An open API service indexing awesome lists of open source software.

https://github.com/xxroloxx/container-runtime

Linux container runtime from scratch
https://github.com/xxroloxx/container-runtime

containers linux virtualization

Last synced: 3 months ago
JSON representation

Linux container runtime from scratch

Awesome Lists containing this project

README

        

# Linux Container Runtime From Scratch

[![License](https://img.shields.io/badge/license-MIT-blue.svg)](https://opensource.org/licenses/MIT)

A lightweight container runtime implemented in Rust from scratch.

## Table of Contents

- [Introduction](#introduction)
- [What are Linux Containers?](#what-are-linux-containers)
- [How are Linux Containers Implemented?](#how-are-linux-containers-implemented)
- [Architecture](#architecture)
- [Installation](#installation)
- [Dependencies](#dependencies)
- [Usage](#usage)
- [Debugging](#debugging)
- [License](#license)

## Introduction

This is a simple implementation of the linux container runtime from scratch in Rust.

## What are Linux Containers?

Linux containers, often referred to as LXC or Docker containers,
are a lightweight and portable solution for packaging, distributing,
and running applications. They provide a consistent environment for
applications to run across different computing environments.

### How are Linux Containers Implemented?

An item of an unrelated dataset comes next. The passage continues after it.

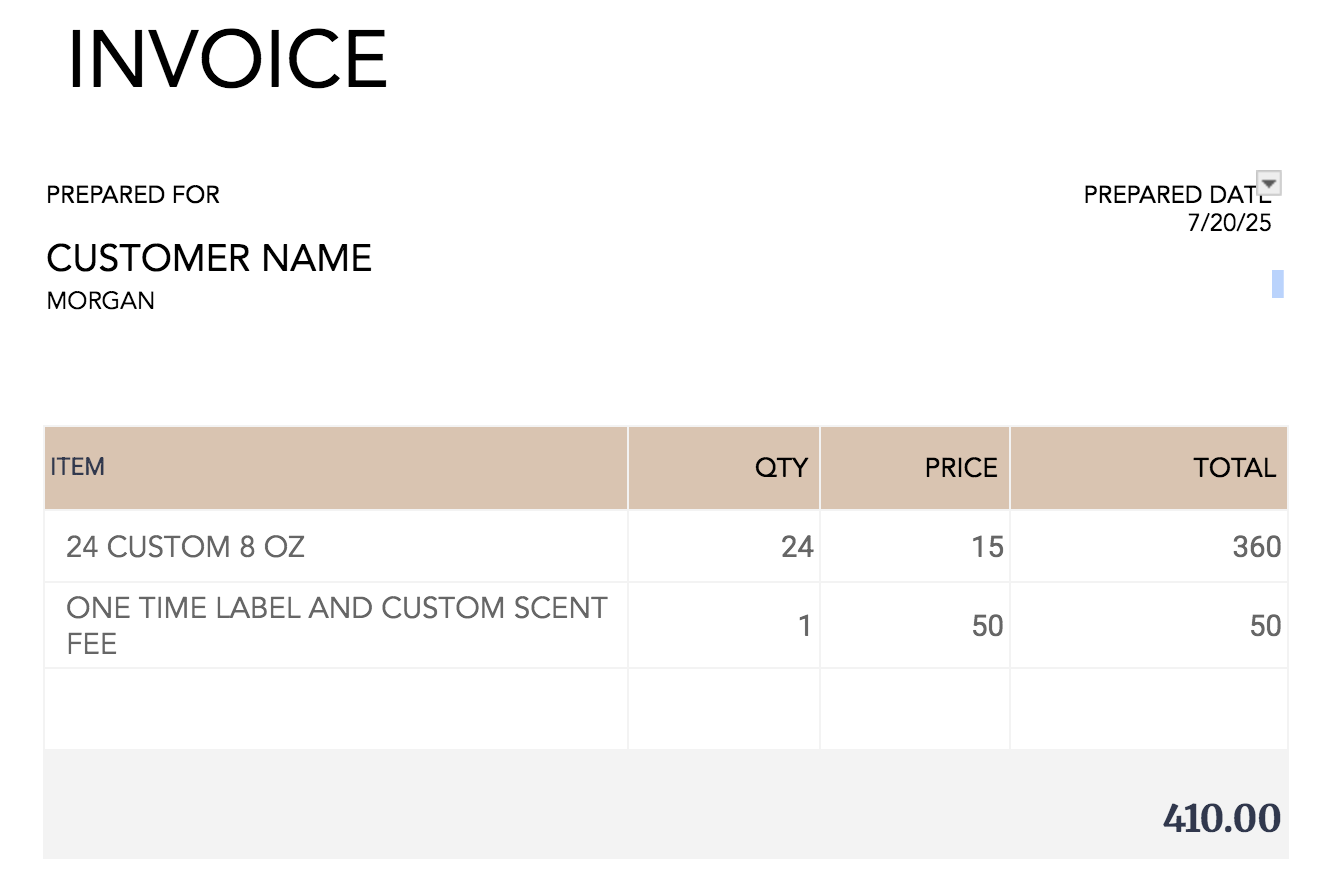Click the MORGAN customer name cell
This screenshot has width=1330, height=884.
(x=101, y=301)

The main feature that allows us to create containers are namespaces - which at the kernel level allow to separate the process from the outside environment.
There are different kind of namespaces such as:

- PID - maps the id's of the processes from the host enviroment to the container environment
- Network - isolates network stack in the container
- Mount - isolates mount points from the host system
- UTS - isolates hostname
- UID - isolates user from the host
- Cgroup - isolates the cgroups from the host

At the moment of writing the containers are isolated with the PID, Mount, Network, UTS and UID namespaces.

When container is started by itself it starts in an empty directory without any processes and usefull binaries.
To make containers more usable the concept of images is intruduced

### Images

Container image is nothing more than a schema of what to do to prepare the container before its start.
This usually includes copying files from the host system and installing third-party binaries.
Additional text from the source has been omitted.